ADAM12, also known as meltrin alpha, is a type I transmembrane multidomain protein. It has protease activity, cell binding, and cell signaling properties [3]. Functionally, it is involved in insulin-like growth factor (IGF) receptor signaling by cleaving IGF-binding proteins, and in epidermal growth factor receptor (EGFR) pathways via ectodomain shedding of membrane-tethered EGFR ligands [5]. These activities can regulate cell differentiation, proliferation, migration, and invasion [5].

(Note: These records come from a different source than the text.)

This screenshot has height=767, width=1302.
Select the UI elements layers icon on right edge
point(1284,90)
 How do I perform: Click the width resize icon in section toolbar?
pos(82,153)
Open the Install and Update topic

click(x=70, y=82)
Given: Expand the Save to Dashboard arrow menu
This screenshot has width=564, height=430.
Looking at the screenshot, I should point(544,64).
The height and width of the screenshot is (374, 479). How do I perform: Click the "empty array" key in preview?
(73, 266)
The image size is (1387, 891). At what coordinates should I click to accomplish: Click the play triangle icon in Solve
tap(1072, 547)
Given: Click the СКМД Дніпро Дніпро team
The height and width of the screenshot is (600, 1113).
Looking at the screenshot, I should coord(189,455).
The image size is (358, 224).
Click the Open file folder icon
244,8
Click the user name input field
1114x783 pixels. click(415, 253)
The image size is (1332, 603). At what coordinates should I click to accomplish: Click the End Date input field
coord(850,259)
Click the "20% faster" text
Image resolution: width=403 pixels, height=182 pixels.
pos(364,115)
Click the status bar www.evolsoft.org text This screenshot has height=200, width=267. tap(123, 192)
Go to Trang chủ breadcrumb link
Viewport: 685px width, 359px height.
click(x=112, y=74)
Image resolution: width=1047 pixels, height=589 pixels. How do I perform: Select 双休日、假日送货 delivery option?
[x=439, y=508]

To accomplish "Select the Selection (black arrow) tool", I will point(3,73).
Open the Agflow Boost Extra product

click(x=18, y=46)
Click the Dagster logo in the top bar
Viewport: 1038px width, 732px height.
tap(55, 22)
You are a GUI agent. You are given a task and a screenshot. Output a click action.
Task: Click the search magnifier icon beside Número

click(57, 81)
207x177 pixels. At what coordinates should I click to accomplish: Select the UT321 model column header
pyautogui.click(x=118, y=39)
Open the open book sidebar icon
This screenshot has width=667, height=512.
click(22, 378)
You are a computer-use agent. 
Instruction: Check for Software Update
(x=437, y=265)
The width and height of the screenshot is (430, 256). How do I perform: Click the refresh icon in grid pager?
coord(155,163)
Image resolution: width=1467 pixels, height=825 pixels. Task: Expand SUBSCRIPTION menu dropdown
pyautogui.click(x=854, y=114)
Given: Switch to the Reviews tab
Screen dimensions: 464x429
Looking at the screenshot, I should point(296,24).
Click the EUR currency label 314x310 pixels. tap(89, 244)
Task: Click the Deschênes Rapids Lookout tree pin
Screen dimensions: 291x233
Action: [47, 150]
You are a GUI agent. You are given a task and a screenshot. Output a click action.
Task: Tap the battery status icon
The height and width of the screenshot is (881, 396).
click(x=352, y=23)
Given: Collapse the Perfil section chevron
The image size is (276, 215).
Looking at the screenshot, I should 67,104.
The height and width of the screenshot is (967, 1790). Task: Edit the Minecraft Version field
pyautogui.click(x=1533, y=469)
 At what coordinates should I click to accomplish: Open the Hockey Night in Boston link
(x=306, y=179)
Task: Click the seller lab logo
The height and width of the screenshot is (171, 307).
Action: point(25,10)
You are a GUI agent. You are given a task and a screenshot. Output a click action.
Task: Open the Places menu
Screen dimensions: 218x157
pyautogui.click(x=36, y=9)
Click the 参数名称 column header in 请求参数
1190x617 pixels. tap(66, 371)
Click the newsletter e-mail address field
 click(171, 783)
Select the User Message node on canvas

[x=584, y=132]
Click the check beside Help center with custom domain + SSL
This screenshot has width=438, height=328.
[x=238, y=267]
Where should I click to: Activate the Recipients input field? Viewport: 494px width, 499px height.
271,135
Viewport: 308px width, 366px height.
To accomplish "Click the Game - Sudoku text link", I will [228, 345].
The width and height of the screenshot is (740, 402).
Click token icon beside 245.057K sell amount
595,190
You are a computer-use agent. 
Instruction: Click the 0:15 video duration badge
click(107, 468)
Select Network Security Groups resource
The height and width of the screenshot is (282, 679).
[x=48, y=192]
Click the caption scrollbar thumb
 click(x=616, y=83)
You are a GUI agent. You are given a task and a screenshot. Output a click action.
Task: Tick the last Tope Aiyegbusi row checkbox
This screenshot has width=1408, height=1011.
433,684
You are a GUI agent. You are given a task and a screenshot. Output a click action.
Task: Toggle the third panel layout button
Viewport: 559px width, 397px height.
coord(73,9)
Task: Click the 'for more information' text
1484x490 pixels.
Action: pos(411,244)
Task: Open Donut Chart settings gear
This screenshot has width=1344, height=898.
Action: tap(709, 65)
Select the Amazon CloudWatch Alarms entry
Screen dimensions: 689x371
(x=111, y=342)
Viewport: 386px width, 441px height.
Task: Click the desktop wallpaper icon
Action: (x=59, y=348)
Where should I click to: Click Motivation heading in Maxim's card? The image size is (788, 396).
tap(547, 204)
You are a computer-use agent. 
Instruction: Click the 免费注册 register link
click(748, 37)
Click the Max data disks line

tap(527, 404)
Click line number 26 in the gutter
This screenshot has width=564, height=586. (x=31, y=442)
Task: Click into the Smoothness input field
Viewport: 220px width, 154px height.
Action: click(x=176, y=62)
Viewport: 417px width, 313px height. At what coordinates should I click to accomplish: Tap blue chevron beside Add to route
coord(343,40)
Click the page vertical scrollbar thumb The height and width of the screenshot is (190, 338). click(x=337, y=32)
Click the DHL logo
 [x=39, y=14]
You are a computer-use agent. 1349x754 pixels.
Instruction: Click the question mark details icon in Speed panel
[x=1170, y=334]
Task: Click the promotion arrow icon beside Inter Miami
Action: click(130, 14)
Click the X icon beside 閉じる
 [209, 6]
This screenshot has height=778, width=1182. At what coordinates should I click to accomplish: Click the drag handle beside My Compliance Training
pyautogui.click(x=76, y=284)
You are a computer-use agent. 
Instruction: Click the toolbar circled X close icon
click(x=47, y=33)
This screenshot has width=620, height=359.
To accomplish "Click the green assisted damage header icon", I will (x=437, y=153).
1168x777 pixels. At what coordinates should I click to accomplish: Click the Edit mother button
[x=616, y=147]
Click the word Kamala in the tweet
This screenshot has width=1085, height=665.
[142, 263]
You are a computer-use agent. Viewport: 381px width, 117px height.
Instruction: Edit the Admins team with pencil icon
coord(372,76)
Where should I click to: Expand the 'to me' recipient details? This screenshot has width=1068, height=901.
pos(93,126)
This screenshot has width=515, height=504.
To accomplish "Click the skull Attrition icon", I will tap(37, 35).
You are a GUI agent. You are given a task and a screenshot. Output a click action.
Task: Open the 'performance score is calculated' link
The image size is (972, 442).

In breast cancer, hypoxia-inducible factor-dependent ADAM12 expression mediates cancer invasion and metastasis. Inhibition of ADAM12 expression or activity decreased hypoxia-induced breast cancer cell migration and invasion in vitro, and impaired lung metastasis in mice [1]. In melanoma, pancreatic cancer, and prostate cancer mouse models, genetic depletion of slow-cycling PDGFRα+ADAM12+ mesenchymal cells restored antitumor immunity by restricting macrophage efferocytosis [2]. In clear cell renal cell carcinoma, knockdown of ADAM12 suppressed its oncogenic function, including cell proliferation, migration, and invasion, by inhibiting epithelial-mesenchymal transition (EMT) through the EGFR/ERK signaling pathway [4].

In conclusion, ADAM12 plays a significant role in multiple disease-related biological processes such as cancer invasion, metastasis, and immune regulation. Studies using gene knockout or conditional knockout mouse models have revealed its functions in breast, melanoma, pancreatic, prostate, and clear cell renal cell carcinomas, highlighting its potential as a therapeutic target in these disease areas.